Once the line containing "1152x356 pixels." is found, please copy it and all lines after it through the end of the records, exactly, leaving out pictures.
[Start of section]
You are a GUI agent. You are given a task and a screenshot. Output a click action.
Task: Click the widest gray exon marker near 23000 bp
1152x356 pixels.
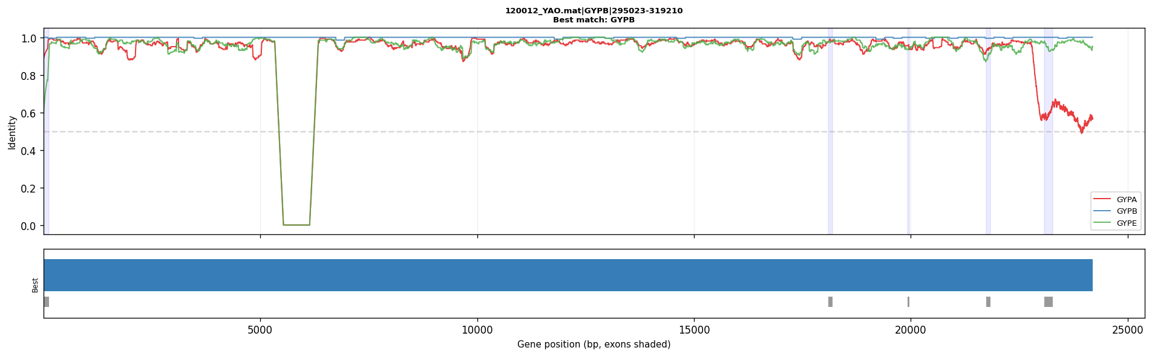pos(1049,302)
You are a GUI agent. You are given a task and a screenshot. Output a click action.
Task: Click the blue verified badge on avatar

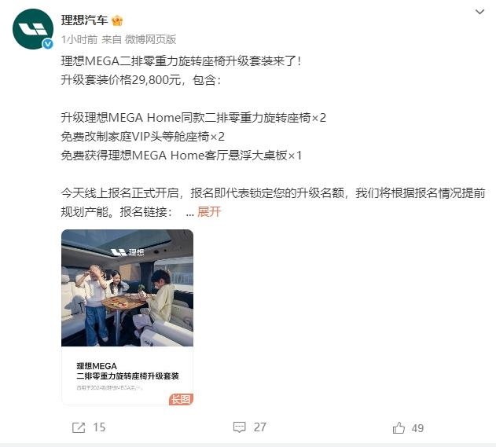click(x=48, y=44)
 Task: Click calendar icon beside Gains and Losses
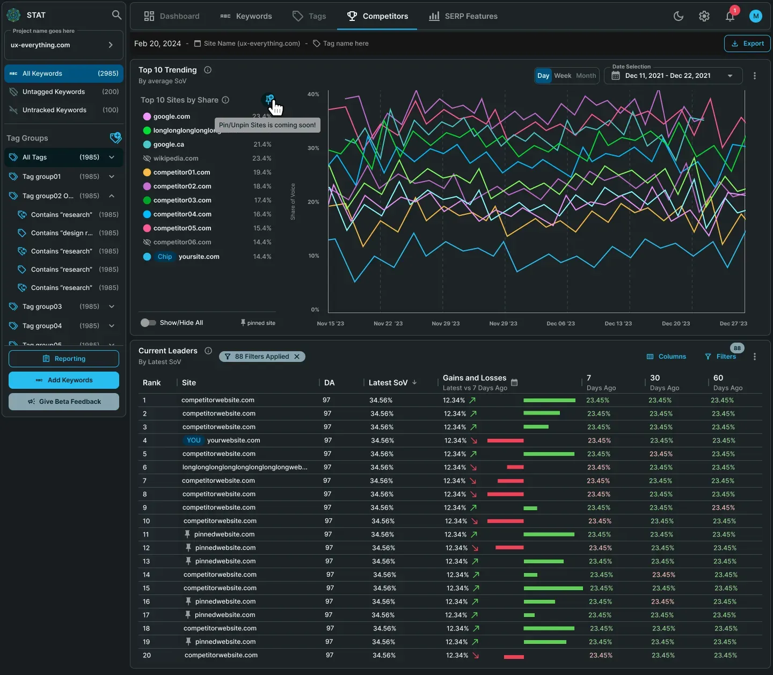point(514,383)
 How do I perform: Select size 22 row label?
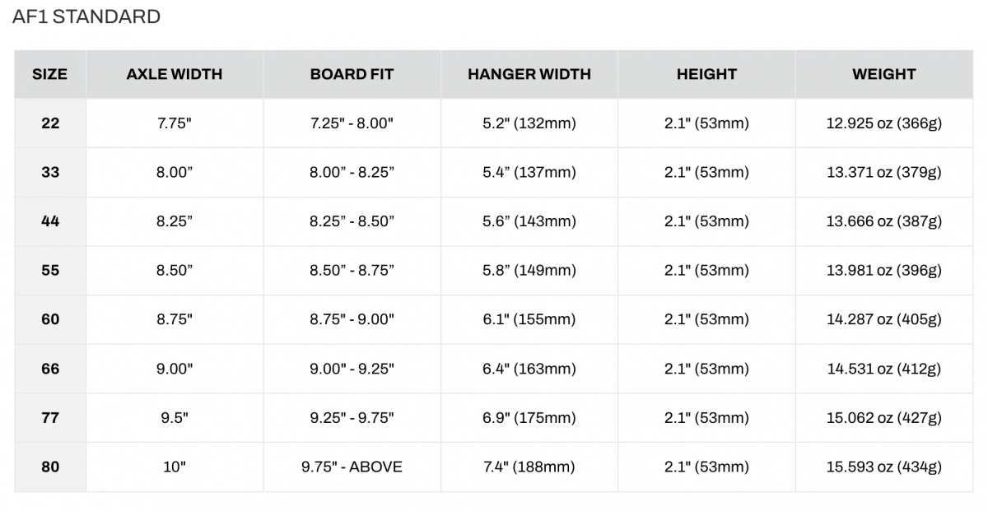pos(50,123)
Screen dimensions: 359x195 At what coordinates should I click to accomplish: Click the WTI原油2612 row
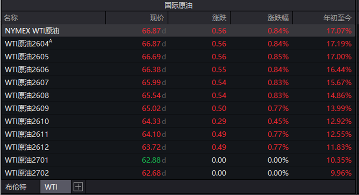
[End of section]
(Answer space)
1152x356 pixels.
pos(1049,302)
You are a GUI agent. You are given a task and a screenshot. Output a click action.
Task: Click the blue verified badge on avatar

click(x=48, y=44)
 Task: Click calendar icon beside Gains and Losses
point(514,383)
 How do I perform: Select size 22 row label?
pos(50,123)
Screen dimensions: 359x195 At what coordinates should I click to accomplish: Click the WTI原油2612 row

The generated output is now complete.